In the era of the rajadom, Sikka Natar was a stratified society consisting of four classes: the ratu and his kin, noblemen, commoners and slaves. The royal house of Sikka is Lepo Geté, the “Great House”, and the people who made up the Great House bore the Portuguese name da Silva. Their name in hadat is Lésupung. Lésu is an elision of Alésu, who is recognized as the founder of the house,[3] and pung, a polysemous word meaning: (1) to possess, possession (Bahasa Indonesia: punya) and (2) grandchildren, descendants. It is a reflex of the word pu, which means, among other things, “ancestors” or “forebears”. Pung is semantically linked to the word pu’ang, which means “source”, “origin”, “trunk (of a tree)”. People who are “Lésupung” are thus “the descendants of Alésu” and the people whose protogenitor was Alésu.
Next to the ratu in rank were people of the nobility, who made up the kuat wungung, “houses”, into which Sikka Natar was divided.
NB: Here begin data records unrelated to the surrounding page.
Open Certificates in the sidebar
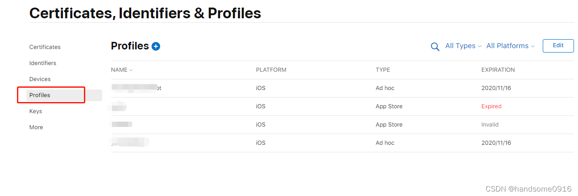This screenshot has height=196, width=578. tap(45, 47)
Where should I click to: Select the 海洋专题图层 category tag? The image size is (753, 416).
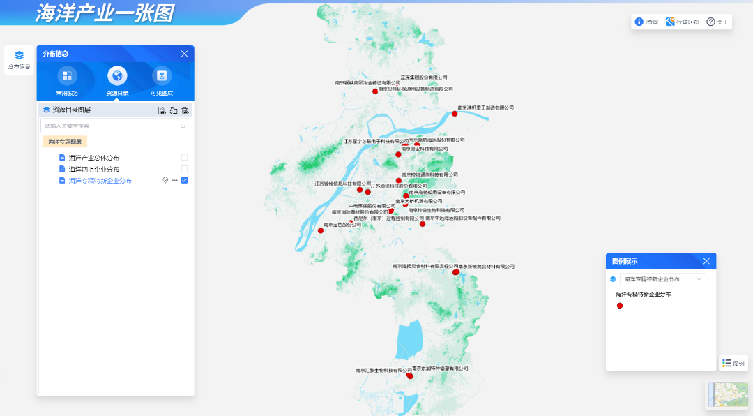[65, 142]
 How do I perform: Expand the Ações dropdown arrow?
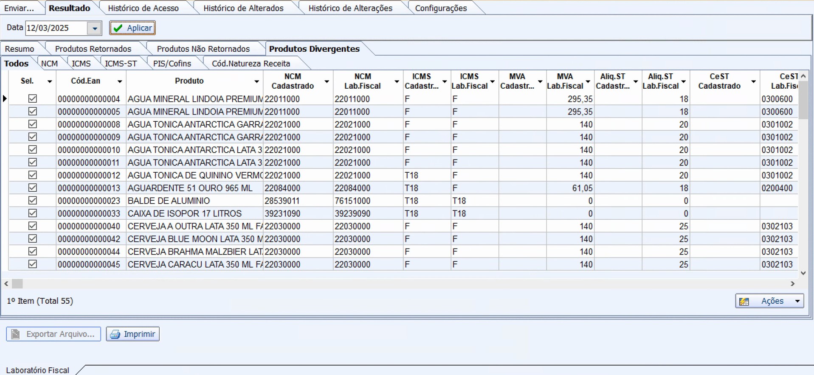click(797, 301)
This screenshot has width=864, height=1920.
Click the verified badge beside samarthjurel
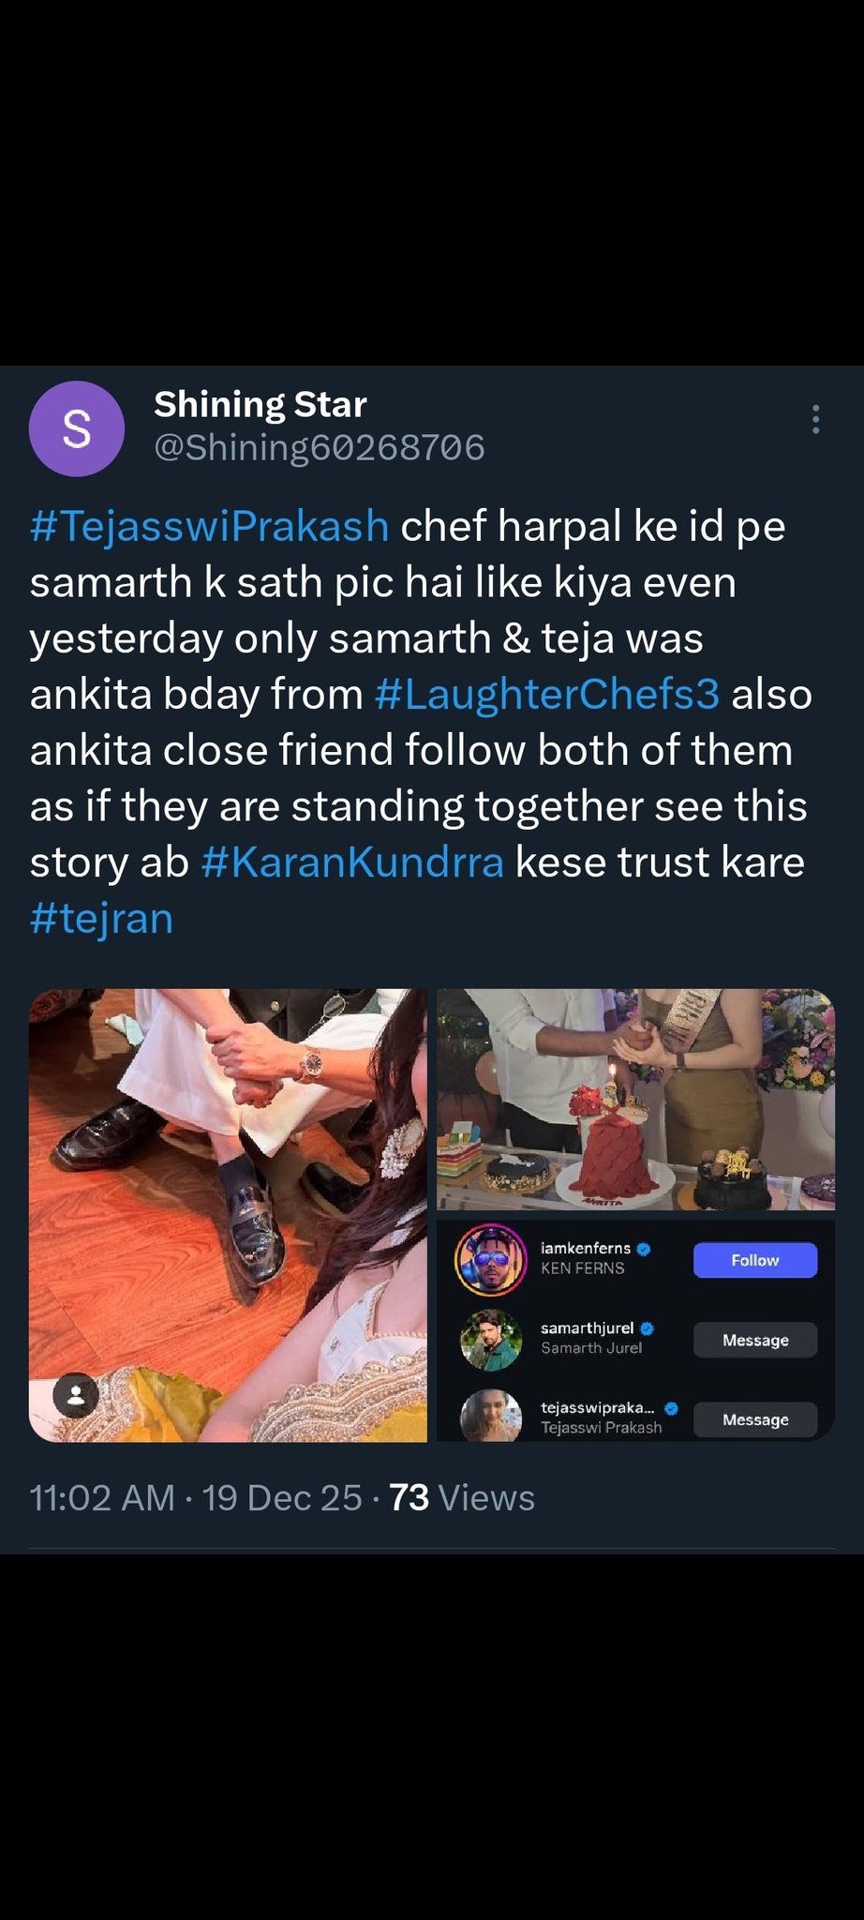click(648, 1328)
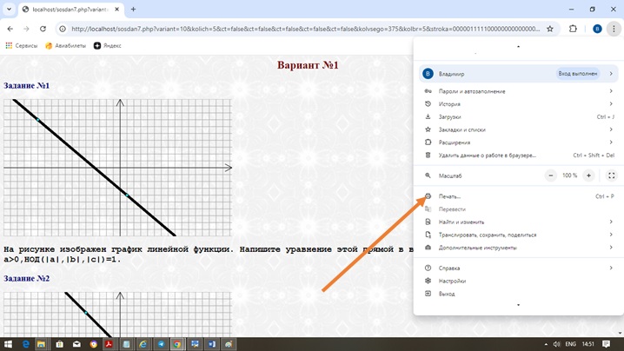This screenshot has width=624, height=351.
Task: Decrease zoom with the minus button
Action: pyautogui.click(x=550, y=176)
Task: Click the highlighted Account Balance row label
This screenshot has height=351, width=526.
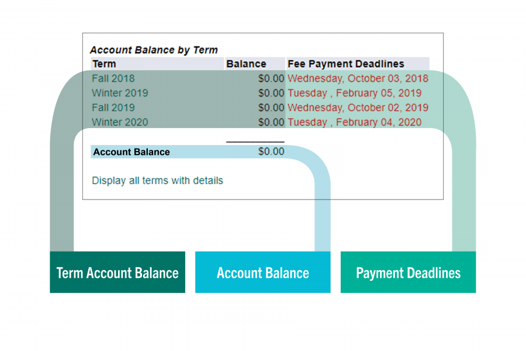Action: click(132, 152)
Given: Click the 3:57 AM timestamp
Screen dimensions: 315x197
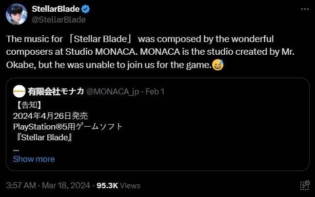Looking at the screenshot, I should [21, 186].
Each noble house occupied a wisung, “territory” or “ward”, in the village. All of the people of the kuat wungung have both hadat names and Portuguese names. In addition to da Silva, the name carried by members of Lepo Geté, the nobility of Sikka carried such names as Fernandez, Pareira, da Cunha, da Gomez, da Lopez, and so on. It was from the nobility that the mo’ang pulu, the “Ten Lords” came. In the reign of the last raja, the mo’ang pulu made up an advisory council to the raja and each mo’ang ruled his ward in Sikka Natar and lands and villages attached to it outside of the village of Sikka. In the 1930s, the Dutch reorganized the government of the rajadom and appointed kapitan to serve as resident administrators in the various administrative divisions of the rajadom. These administrators were largely drawn from the mo’ang pulu, the nobility of Sikka Natar, and were known as the kapitan lima, the “five captains”, although in later years there came to be seven.
Each of the kuat wungung of Sikka Natar is said to have originated outside of Sikka and to be made up of the descendants of immigrants who joined the ratu at different times. Kondi (n.d.:11) identifies thirty-six places of origin, including east Flores, Lio to the west, Solor, Adonara, the Kei islands, Bima, Bali, Savu, Ambon, Kisar, Wetar and Sumba.
In the compilation of origins, the rajadom, which defined Sikka as a society, consisted of no indigenous people since the aboriginal inhabitants who occupied the site of the village, the people of Hokor, were forced to flee. Thus, the ruling village of Sikka is represented both in oral and textual sources as consisting of peoples of diverse origins. Among these various groups, the house of the raja is temporally prior to all of the others and thus claims social and political precedence in the community.